N. Antohi, G. Tibirna, I. Suharski, C. Huian, S. Nae, V. Stan, F. Bodog
Original article, no. 4, 2013
Reconstruction of complex mucocutaneous defects after ablative surgery for advanced cancer of the oropharynx, hypopharynx and larynx (Stages III and IV of disease according to TNM classification) with previous radiotherapy is a challenging problem for the plastic surgeon. The gastroomental free flap provides in these cases both a reliable mucosal lining of the digestive tract and soft tissue coverage in the neck. One-stage surgical excision and reconstruction improves the quality of life by reducing the hospitalization and providing recovery of the swallowing function.

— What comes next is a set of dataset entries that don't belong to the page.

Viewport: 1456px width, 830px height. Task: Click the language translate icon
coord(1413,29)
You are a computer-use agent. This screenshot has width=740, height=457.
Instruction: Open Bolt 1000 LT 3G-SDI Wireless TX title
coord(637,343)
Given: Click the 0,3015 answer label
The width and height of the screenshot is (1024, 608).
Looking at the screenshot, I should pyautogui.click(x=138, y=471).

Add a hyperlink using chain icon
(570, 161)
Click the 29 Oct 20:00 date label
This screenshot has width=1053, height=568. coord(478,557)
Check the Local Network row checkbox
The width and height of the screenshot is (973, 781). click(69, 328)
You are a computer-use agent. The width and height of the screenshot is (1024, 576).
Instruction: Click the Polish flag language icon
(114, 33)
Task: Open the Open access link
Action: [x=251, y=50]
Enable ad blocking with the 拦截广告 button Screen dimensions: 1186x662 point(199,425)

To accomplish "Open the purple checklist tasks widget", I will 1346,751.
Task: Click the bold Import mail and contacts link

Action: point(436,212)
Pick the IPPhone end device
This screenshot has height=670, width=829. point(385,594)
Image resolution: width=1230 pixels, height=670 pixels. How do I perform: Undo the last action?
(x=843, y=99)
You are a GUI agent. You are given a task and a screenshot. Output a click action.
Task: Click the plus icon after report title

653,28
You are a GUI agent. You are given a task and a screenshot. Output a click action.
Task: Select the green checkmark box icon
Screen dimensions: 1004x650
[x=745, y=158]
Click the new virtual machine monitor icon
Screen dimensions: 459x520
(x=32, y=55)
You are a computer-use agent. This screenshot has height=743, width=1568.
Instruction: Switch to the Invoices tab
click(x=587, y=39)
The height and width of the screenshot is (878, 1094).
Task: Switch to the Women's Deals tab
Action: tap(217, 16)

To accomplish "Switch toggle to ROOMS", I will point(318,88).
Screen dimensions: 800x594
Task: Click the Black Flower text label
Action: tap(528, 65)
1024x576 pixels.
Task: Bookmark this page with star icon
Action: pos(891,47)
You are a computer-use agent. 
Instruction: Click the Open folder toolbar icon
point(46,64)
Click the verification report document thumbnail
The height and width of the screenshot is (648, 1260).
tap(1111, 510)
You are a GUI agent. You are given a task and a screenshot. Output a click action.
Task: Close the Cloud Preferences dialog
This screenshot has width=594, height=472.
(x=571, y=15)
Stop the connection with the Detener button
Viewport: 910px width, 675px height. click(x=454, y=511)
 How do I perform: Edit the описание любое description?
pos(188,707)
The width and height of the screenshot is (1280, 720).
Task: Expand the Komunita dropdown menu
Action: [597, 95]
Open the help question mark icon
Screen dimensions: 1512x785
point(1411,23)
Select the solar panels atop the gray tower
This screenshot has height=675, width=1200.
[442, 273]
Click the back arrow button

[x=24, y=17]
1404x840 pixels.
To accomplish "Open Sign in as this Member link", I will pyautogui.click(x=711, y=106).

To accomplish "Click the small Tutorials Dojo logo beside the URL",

Background: The method of reconstruction of the complex mucocutaneous defects that usually occur after extensive ablative surgery associated with radiotherapy for advanced malignant lesions of the oropharynx, hypopharynx and larynx should provide both digestive tract reconstruction and soft tissue coverage of the neck. The purpose of the article is to report our experience with the use of the gastroomental free flap for the reconstruction of such complex defects of the oro-and hypopharynx. Method: Gastro-omental free flap was used for one-stage reconstruction of complex defects of the oropharynx in four cases and hypopharynx in eleven cases between December 1990 and December 2008 after extensive ablative surgery for cancer. All fifteen patients had received previous irradiation. In all cases the tumor ablation was associated with neck dissection. Results: There was one flap failure in this series (6.67%). Complications included: two cases of gastric outlet obstructions, one case of mild superficial bleeding of the transplanted gastric mucosa and three fistulas formed. Thirteen patients had adequate swallowing function after reconstruction of the digestive tract. Conclusion: Gastro-omental free flap represents a reliable and valuable solution in covering of extended and complex defects in the oral and cervical area following advanced cancer ablation.